The influx of donations from new supporters has allowed the ACLU to hire more lawyers and expand its outreach. It has added litigators to its national office and throughout its 54 affiliates (there’s one in each state, with three in California, plus one in Washington D.C., and one in Puerto Rico), but numbers are still modest compared to the U.S. government. The Times reported that the Department of Justice employs 11,000 lawyers. When you include those in the Department of Homeland Security and Health and Human Services, the total comes to 18,000.

“We’re the biggest of the advocacy groups, but even if we go from 300 to 500 lawyers, we are still tiny,” said Romero. “The power of the federal government can’t be overestimated.”

In addition to growing its staff, the ACLU has launched a new program called PeoplePower.org, a grassroots organizing system that runs campaigns like Let People Vote. Getting involved in electoral races is a controversial new direction for the ACLU, but the organization remains focused on ballot questions concerning civil rights and liberties. Individual donations and celebrity fundraisers have allowed the ACLU to do this.

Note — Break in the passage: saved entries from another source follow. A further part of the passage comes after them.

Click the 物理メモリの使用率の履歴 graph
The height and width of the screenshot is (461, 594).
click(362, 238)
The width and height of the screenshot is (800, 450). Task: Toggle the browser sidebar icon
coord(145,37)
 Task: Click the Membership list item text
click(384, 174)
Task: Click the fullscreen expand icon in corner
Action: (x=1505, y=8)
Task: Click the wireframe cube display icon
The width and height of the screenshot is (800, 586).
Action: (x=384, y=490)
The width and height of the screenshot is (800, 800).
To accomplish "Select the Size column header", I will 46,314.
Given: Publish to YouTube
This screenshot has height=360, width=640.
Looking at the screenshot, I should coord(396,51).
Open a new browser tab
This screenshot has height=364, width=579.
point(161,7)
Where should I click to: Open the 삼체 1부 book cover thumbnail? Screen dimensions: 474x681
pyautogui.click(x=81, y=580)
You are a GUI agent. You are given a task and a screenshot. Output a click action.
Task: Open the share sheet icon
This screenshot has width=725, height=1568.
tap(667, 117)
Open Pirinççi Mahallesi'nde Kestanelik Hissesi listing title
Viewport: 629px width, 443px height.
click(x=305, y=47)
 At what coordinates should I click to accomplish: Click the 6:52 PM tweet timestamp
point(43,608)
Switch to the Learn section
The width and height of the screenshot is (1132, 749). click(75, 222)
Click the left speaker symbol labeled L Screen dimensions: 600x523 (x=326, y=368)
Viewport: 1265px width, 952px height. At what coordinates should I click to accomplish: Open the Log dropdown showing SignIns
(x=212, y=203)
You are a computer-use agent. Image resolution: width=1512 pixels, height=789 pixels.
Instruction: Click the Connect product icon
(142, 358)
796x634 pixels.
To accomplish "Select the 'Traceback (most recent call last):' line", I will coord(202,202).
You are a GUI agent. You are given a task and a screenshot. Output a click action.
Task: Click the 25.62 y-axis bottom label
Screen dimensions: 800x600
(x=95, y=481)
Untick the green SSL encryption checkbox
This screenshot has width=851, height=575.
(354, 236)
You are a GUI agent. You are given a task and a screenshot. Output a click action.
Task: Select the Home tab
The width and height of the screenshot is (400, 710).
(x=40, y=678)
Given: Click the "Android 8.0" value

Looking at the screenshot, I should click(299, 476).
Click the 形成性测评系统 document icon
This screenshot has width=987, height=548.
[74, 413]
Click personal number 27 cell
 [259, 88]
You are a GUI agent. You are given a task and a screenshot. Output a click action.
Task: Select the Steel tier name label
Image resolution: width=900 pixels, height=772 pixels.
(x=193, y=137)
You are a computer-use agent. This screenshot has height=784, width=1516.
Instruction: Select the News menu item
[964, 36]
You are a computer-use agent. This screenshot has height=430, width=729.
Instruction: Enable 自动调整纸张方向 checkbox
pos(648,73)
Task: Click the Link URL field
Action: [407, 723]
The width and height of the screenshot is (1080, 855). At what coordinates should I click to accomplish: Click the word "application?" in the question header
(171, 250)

“We’ve just never had this much money,” said Romero. “In the old days, if we cobbled together $50,000 for a ballot referendum in California, and that was being in the game. Now we’re dropping $5 million in Florida, $3 million in Michigan. We’ll spend close to $10 million on ballot referenda this year.”

With new resources, the ACLU has only doubled down on its goals in defense of civil rights in the Trump era.

“Pressure in the courts, pressure from the public,” said Romero. “We have to keep him in the pincers. It’s the only way.”